>> Begin Items

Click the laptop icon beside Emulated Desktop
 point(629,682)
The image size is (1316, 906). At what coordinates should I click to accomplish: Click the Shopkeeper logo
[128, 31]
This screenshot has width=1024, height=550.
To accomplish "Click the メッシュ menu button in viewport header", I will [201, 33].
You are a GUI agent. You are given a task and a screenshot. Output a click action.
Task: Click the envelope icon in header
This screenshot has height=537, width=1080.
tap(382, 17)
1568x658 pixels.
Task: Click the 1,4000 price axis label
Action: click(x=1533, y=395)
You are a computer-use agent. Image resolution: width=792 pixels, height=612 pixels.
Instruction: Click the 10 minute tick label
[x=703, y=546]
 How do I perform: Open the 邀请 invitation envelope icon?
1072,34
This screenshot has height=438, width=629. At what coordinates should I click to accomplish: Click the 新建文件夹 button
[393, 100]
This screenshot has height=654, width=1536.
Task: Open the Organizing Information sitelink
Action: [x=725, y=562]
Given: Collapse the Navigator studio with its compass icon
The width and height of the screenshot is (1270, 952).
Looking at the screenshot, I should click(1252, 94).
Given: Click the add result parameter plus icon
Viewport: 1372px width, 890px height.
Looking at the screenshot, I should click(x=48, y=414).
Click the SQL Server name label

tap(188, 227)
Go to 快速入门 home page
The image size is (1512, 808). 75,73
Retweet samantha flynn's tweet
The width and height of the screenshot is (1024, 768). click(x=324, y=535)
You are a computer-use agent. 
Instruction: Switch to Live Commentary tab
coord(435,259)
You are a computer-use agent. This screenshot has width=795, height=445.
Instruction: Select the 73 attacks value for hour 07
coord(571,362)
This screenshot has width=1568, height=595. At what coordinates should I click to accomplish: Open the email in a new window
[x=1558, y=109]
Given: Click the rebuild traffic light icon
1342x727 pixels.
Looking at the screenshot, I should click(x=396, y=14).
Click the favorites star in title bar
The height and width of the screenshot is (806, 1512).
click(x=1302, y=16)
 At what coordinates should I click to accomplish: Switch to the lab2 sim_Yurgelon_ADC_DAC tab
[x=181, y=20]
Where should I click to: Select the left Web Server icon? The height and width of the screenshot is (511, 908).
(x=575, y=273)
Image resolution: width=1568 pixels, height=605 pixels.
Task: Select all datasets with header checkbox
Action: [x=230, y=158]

>> End Items

◆ **Your task**:
Can you reproduce all of the rows above exactly as they appear?

◆ **Complete response**:
Click the laptop icon beside Emulated Desktop
 point(629,682)
The image size is (1316, 906). At what coordinates should I click to accomplish: Click the Shopkeeper logo
[128, 31]
This screenshot has width=1024, height=550.
To accomplish "Click the メッシュ menu button in viewport header", I will [201, 33].
You are a GUI agent. You are given a task and a screenshot. Output a click action.
Task: Click the envelope icon in header
This screenshot has height=537, width=1080.
tap(382, 17)
1568x658 pixels.
Task: Click the 1,4000 price axis label
Action: click(x=1533, y=395)
You are a computer-use agent. Image resolution: width=792 pixels, height=612 pixels.
Instruction: Click the 10 minute tick label
[x=703, y=546]
 How do I perform: Open the 邀请 invitation envelope icon?
1072,34
This screenshot has height=438, width=629. At what coordinates should I click to accomplish: Click the 新建文件夹 button
[393, 100]
This screenshot has height=654, width=1536.
Task: Open the Organizing Information sitelink
Action: [x=725, y=562]
Given: Collapse the Navigator studio with its compass icon
The width and height of the screenshot is (1270, 952).
Looking at the screenshot, I should click(1252, 94).
Given: Click the add result parameter plus icon
Viewport: 1372px width, 890px height.
Looking at the screenshot, I should click(x=48, y=414).
Click the SQL Server name label

tap(188, 227)
Go to 快速入门 home page
The image size is (1512, 808). 75,73
Retweet samantha flynn's tweet
The width and height of the screenshot is (1024, 768). click(x=324, y=535)
You are a computer-use agent. 
Instruction: Switch to Live Commentary tab
coord(435,259)
You are a computer-use agent. This screenshot has width=795, height=445.
Instruction: Select the 73 attacks value for hour 07
coord(571,362)
This screenshot has width=1568, height=595. At what coordinates should I click to accomplish: Open the email in a new window
[x=1558, y=109]
Given: Click the rebuild traffic light icon
1342x727 pixels.
Looking at the screenshot, I should click(x=396, y=14).
Click the favorites star in title bar
The height and width of the screenshot is (806, 1512).
click(x=1302, y=16)
 At what coordinates should I click to accomplish: Switch to the lab2 sim_Yurgelon_ADC_DAC tab
[x=181, y=20]
Where should I click to: Select the left Web Server icon? The height and width of the screenshot is (511, 908).
(x=575, y=273)
Image resolution: width=1568 pixels, height=605 pixels.
Task: Select all datasets with header checkbox
Action: [x=230, y=158]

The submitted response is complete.